Trends-February 2007

While DHL is a fixture on airport runways around the world, the company debuted on a different kind of runway earlier this month, as the official express carrier and logistics provider for IMG Fashion’s Mercedes-Benz Fashion Week in New York City.

As part of its deal with IMG Fashion, DHL operated shipping service kiosks for guests at the New York, Los Angeles, and Miami Fashion Week shows, and sponsored IMG’s FashionWeekLive consumer events in Houston, Dallas, Chicago, and San Francisco.

And, while DHL’s yellow-uniformed delivery workers may not have been the best-dressed attendees among the tents at New York’s Bryant Park, the company’s just-in-time services proved useful to many of the designers.

“DHL transported samples and merchandise from China, Italy, and Los Angeles for designers showing their Fall 2007 collections,” explains Tom Hickey, DHL’s vice president, fashion and retail.

Because of the industry’s reliance on global sourcing and the fickle nature of ever-changing styles, getting those size-zeroes to the Fashion Week catwalks on time was not without some hairy moments. One designer’s samples, for instance, were delayed in Customs the weekend before the show.

“We worked with Customs officials to clear the merchandise by Friday evening; sent it to a DHL service center on a 1 a.m. truck, and subsequently delivered the shipment to the designer’s showroom by midday Saturday so they could get the clothes to the tents on Monday,” Hickey says.

The global express carrier has long served the $250-billion fashion and apparel industry, offering sample room management, international vendor management, and consolidation sweeps services. It is ramping up its industry clout with its presence at these runway shows, says Hickey.

Could yellow be the fashion industry’s new black?

Supply Chain M&A: Ripe for Picking, Wrought with Problems

Acquisition and consolidation activity is rampant as enterprises look to expand their product offerings, global footprints, and the gap between themselves and their competitors.

But companies looking to juggle a new product launch and a new business acquisition at the same time might want to reconsider, according to a recent Accenture survey. Mergers resulted in increased product-launch disruption for nearly 70 percent of supply chain managers surveyed.

Accenture’s Supply Chain Post-Merger Integration Study solicited 154 managers involved in the planning and integration of their companies’ most recent mergers. Respondents were primarily C-level executives from the supply chain and other areas, and from a wide distribution of industries, including defense, aerospace, energy, utilities, computers, and pharmaceuticals, among others.

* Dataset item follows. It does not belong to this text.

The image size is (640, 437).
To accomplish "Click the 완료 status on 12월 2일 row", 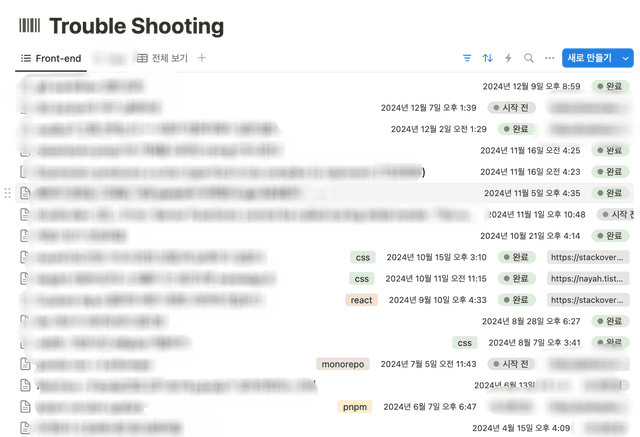I will 516,129.
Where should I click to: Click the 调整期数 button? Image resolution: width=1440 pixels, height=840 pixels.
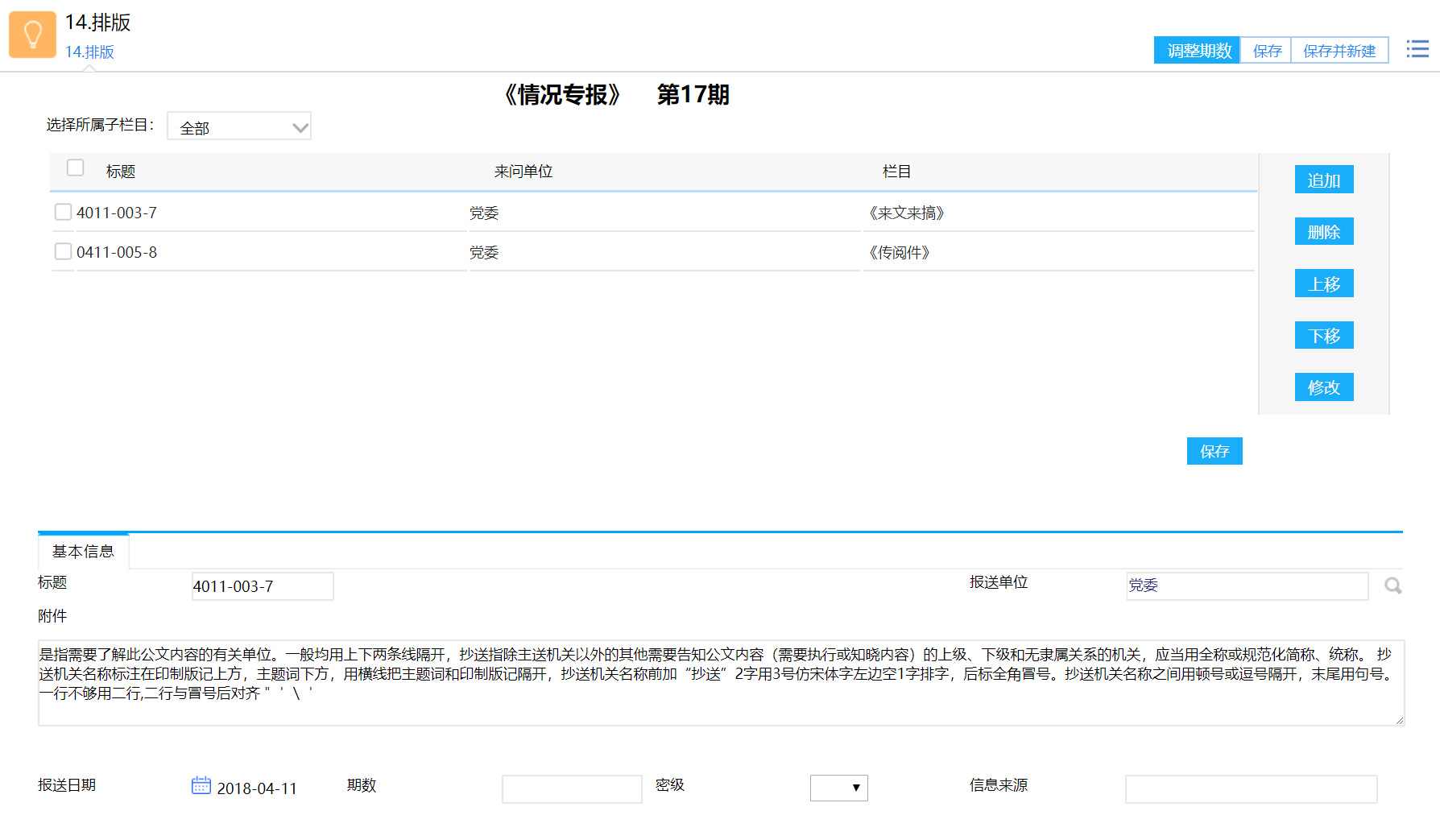(1198, 51)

The study addresses one of the core challenges facing acquiring minds: properly integrating and assimilating disparate corporate supply chains in an efficient and mutually beneficial manner.

For companies manufacturing hard goods, supply chain costs can account for as much as 70 percent of annual sales, and supply chain synergies can account for between 30 percent and 50 percent of M&A savings, according to the report.

But perhaps most compelling—because the supply chain functions as the engine that drives customer satisfaction and new products to market—a lot can go wrong for customers when two companies integrate.

Besides flawed product launches, survey respondents identify a number of inherent roadblocks resulting from a merger or acquisition. Sixty-two percent of supply chain managers report that mergers resulted in the loss of key talent from their supply chain organizations, for example.

In addition, only 41 percent of non-supply chain managers view their post-merger supply chain integration as “extremely” or “very” successful, the report shows.

When asked to identify problems resulting from mergers, respondents cite the following:

  • Diminished product/service quality (53 percent)
  • Order fill rate problems (52 percent)
  • Stockouts (46 percent)
  • Inventory buildup (44 percent)
  • Increased supply disruptions (36 percent)

Other highlights from the Accenture study:

The limited involvement of procurement and supply chain organizations during the pre-closing portion of a merger is the factor identified by the greatest proportion of respondents – 21 percent – as most likely to impede the success of their supply chain integration efforts.

Nearly half – 45 percent – of supply chain managers note that their companies focused only on cost savings during merger-integration efforts, at the expense of other metrics such as quality, inventory turns, supply disruption, and order fill rates.

Non-supply chain managers said the main reason these issues were not addressed early on is that line organizations believed they could be handled later in the merger process.